Cochlear Implant Atlas

CI Atlas · Case library

Clinical case library

All 12 interactive cases from across the atlas, gathered in one place and grouped by module. Each vignette poses a real decision; choose an option to reveal the reasoning and the teaching point. To study a case in its full context, follow the module link. For self-test questions, see the self-assessment page.

Module 2 · Impedance & electrode interface

Case 2.1 · A rising contact
A 4-year-old, implanted 18 months ago, is brought in by parents who report she has become less responsive to her name over the last two visits. Speech-perception scores have dropped. At today's session, electrode 3 shows an impedance of 28 kΩ against a 4–6 kΩ profile elsewhere; three visits ago it read 7 kΩ.

What does the impedance finding tell you, and what is the immediate programming step?

Module 3 · ECAP / Neural Response Telemetry

Case 3.1 · The flat trace
At first fitting of a congenitally deaf 2-year-old, AutoNRT returns no measurable response on the three apical electrodes you try. The audiologist is concerned the auditory nerve is non-functional and questions whether the implant will work.

What is the most appropriate next step before drawing conclusions about the nerve?

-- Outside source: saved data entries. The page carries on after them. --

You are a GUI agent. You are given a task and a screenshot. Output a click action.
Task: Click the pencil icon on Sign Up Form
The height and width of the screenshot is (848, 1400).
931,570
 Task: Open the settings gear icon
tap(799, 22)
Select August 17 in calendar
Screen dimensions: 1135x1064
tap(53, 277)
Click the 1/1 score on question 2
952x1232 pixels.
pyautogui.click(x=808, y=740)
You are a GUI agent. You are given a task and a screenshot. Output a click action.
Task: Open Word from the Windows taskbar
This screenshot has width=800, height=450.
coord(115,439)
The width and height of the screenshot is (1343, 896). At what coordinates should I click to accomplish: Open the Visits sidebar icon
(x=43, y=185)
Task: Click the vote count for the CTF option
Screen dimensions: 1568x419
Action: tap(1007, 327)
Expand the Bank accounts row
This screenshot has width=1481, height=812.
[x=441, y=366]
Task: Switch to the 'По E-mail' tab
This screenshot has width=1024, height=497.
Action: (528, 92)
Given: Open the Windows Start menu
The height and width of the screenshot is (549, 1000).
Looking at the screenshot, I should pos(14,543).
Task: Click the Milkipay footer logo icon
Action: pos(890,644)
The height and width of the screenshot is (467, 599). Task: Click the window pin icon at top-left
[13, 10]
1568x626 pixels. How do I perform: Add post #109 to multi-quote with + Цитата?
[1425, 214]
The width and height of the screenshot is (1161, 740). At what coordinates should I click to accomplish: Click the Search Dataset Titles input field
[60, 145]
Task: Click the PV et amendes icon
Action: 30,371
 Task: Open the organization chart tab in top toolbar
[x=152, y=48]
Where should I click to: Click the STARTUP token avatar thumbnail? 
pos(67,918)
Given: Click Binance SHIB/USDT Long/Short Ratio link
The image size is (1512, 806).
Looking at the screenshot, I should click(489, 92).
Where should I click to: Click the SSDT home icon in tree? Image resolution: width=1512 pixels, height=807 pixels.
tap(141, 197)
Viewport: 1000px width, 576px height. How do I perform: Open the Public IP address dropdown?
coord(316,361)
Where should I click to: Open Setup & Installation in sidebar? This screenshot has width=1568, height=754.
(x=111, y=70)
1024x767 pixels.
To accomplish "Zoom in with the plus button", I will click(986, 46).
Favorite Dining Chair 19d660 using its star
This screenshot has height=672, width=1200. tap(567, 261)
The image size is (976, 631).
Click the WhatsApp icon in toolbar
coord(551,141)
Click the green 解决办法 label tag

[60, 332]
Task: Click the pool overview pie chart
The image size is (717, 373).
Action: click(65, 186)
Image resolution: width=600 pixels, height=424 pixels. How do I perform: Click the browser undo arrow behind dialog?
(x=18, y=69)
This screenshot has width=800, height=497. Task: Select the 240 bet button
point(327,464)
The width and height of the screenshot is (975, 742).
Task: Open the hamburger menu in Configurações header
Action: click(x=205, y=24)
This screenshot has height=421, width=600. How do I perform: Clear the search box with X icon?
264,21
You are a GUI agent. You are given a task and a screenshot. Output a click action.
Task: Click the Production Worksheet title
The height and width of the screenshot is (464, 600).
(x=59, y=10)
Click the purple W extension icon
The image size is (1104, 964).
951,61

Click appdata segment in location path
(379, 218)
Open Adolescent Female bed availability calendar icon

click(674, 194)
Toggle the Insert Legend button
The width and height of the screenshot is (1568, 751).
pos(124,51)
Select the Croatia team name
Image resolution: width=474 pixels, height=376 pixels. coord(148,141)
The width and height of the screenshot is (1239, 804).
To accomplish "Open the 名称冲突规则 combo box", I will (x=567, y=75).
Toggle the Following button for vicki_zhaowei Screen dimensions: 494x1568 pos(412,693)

Module 4 · ECAP threshold & functions

Case 4.1 · Good thresholds, poor spectral resolution
An adult CI user with normal impedances and measurable ECAP thresholds across the array nonetheless struggles with speech in noise and music. On testing, the spread-of-excitation functions for several mid-array electrodes are unusually broad and overlapping.

What do the broad SOE functions suggest, and how might they guide programming?

Module 5 · Electrical stapedius reflex

Case 5.1 · Setting levels in a young child
You are activating a 14-month-old who, predictably, cannot give reliable loudness judgements. ECAP thresholds were recorded at surgery. Post-operatively you obtain clear ESRTs on electrodes 3, 11 and 20 using contralateral immittance.

How should the ESRTs inform your initial MAP?

Module 6 · Electrically-evoked ABR

Case 6.1 · A thin nerve on MRI
A child with profound deafness has a small cochlear nerve on MRI, and the team is uncertain whether to proceed with a cochlear implant or plan for an auditory brainstem implant. At implantation, you record eABR under the surgical anaesthetic and obtain a clear, replicable wave eV at moderate stimulation levels.

How does the eABR result inform the decision?

Module 7 · Electrical cortical responses

Case 7.1 · Tracking maturation after late implantation
A 5-year-old with a long history of un-aided profound deafness is implanted. The family asks for objective evidence about how the child's brain is adapting. Serial cortical recordings over the following year show a P1 latency that shortens but remains above the age-normal range.

How should you interpret and communicate this?

Module 8 · Intraoperative ECochG

Case 8.1 · A drop on insertion
During a hearing-preservation cochlear implantation, you monitor the cochlear microphonic to a 500 Hz tone burst through the apical electrode. Insertion proceeds smoothly with a stable-to-rising CM until, three-quarters of the way in, the amplitude falls abruptly by about 40%.

What is the appropriate intraoperative response?

Module 9 · Objective measures → the MAP

Case 9.1 · First fit, limited behavioural data
An adult is activated four weeks after implantation. Impedances are normal. You obtain ECAP thresholds across the array and clear ESRTs on three electrodes. The patient finds formal loudness scaling difficult on the day and tires quickly.

What is the most appropriate way to build the initial MAP?

Module 10 · Troubleshooting & special cases

Case 10.1 · The quietly declining adult
A long-standing CI user returns with gradually worsening speech understanding over a year. Integrity testing passes. Impedances are within the normal range today, but reviewing the chart shows several basal electrodes have crept upward over four visits. There is no effusion and the MAP is unchanged.

What does the pattern suggest and what is the next step?

Case 10.2 · Twitching with sound
Two weeks after activation, a recipient with a history of otosclerosis reports their cheek twitches whenever the environment is loud. The effect is reproducible and bothersome. Impedances are normal.

What is the most appropriate objective-measures-guided management?

Module 11 · Manufacturer systems compared

Case 11.1 · Reading an outside report
A patient transfers to your clinic with a summary from another centre that lists 'tART thresholds' and 'MCL values in charge units'. Your clinic primarily programs Cochlear devices and your team is used to tNRT and C-levels in current-level steps.

How should you use the outside report?

Module 13 · Future directions, AI & emerging tech

Case 13.1 · The AI-suggested MAP
Your clinic is piloting a machine-learning tool that predicts a full MAP from impedance and ECAP data. For a new adult recipient it proposes C-levels noticeably higher than your usual first-fit, and the patient — who can give some loudness feedback — reports two of the channels as uncomfortably loud at the suggested levels.

How should you use the AI-suggested MAP?